PINTER V. DAHL
486 U.S. 622 (1988)
NATURE OF THE CASE: This was an appeal from a holding that rejected a claim of in pari
delicto in an action for rescission under 12(1) of the Securities Act of 1933 for the
unlawful sale of unregistered securities.
FACTS: Pinter (D) is an oil and gas producer in Texas and Oklahoma, and a registered
securities dealer in Texas. Dahl (P) is a California real estate broker and investor, who,
at the time of his dealings with D, was a veteran of two unsuccessful oil and gas ventures.

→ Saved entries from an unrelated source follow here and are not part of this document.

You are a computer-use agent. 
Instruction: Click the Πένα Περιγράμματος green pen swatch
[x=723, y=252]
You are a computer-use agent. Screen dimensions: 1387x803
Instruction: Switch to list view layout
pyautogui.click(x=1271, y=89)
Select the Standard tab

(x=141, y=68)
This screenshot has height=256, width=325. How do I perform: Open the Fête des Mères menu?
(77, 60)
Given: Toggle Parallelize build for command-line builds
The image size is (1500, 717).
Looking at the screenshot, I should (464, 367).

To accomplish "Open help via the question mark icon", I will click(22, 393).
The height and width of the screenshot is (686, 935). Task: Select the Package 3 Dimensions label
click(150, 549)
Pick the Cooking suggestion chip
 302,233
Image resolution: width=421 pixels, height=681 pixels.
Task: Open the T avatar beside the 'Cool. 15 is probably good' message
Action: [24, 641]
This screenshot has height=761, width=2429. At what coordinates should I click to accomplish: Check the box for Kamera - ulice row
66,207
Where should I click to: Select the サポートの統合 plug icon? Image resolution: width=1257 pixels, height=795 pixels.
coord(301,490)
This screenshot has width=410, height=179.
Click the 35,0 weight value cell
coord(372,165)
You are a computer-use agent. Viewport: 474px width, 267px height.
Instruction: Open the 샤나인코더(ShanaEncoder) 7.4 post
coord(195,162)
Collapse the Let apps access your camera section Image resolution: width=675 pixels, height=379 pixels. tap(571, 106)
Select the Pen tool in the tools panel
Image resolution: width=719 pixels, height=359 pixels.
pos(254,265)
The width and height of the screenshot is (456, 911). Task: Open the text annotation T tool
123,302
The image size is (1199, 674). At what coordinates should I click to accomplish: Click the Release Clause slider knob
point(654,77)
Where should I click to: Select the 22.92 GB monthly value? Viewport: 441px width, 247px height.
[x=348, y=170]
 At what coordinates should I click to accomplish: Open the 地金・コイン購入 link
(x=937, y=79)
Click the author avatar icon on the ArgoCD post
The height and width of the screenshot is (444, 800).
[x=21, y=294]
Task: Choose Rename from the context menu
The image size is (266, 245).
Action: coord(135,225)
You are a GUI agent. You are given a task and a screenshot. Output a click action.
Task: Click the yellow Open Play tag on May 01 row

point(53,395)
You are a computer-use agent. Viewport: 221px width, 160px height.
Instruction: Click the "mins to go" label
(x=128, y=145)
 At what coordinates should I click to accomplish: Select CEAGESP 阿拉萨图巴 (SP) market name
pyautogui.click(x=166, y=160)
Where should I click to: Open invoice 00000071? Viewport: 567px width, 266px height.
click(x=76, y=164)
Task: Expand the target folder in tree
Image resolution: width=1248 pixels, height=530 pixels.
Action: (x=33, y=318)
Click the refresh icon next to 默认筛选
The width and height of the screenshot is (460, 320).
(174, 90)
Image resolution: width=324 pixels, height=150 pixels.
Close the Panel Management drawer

In pursuit of further investment opportunities, P employed an oil field expert to locate and
acquire oil and gas leases. This expert introduced P to D. P advanced $20,000 to D to
acquire leases, with the understanding that they would be held in the name of Pinter's Black
Gold Oil Company and that P would have a right of first refusal to drill certain wells on
the leasehold properties. D located leases in Oklahoma, and P toured the properties, in
order to talk to others and 'get a feel for the properties.' After investing approximately
$310,000 in the properties, P told the other respondents about the venture. Because of P's
involvement in the venture, each of the other respondents decided to invest about $7,500. P
assisted his fellow investors in completing the subscription-agreement form prepared by D.
Each letter-contract signed by the purchaser stated that the participating interests were
being sold without the benefit of registration under the Securities Act, in reliance on
Securities and Exchange Commission (SEC or Commission) Rule 146, 17 CFR 230.146 (1982). P
received no commission from D in connection with the other respondents' purchases. The
venture failed and respondents brought suit against D in the United States District Court
for the Northern District of Texas, seeking rescission under 12(1) of the Securities Act, 15
U.S.C. 77l(1), for the unlawful sale of unregistered securities. In a counterclaim, D
alleged that P, by means of fraudulent misrepresentations and concealment of facts, induced
D to sell and deliver the securities. D also asserted, on the basis of the same factual
allegations, that P's suit was barred by the equitable defenses of estoppel and in pari
delicto. The respondents got their judgment against D and the court also concluded that the
evidence was insufficient to sustain D's counterclaim against P. The District Court made no
mention of the equitable defenses asserted by D. The Court of Appeals for the Fifth Circuit
affirmed. It held that an in pari delicto defense to P's recovery. was not available in an
action under 12(1) because that section creates 'a strict liability offense' rather than
liability based on intentional misconduct. It thereby distinguished our recent decision in
Bateman Eichler, Hill Richards, Inc. v. Berner, 472 U.S. 299 (1985), where we held that the
in pari delicto defense is applicable in an action under 10(b) of the Securities Exchange
Act of 1934, 48 Stat. 891, 15 U.S.C. 78j(b), which contains an element of scienter.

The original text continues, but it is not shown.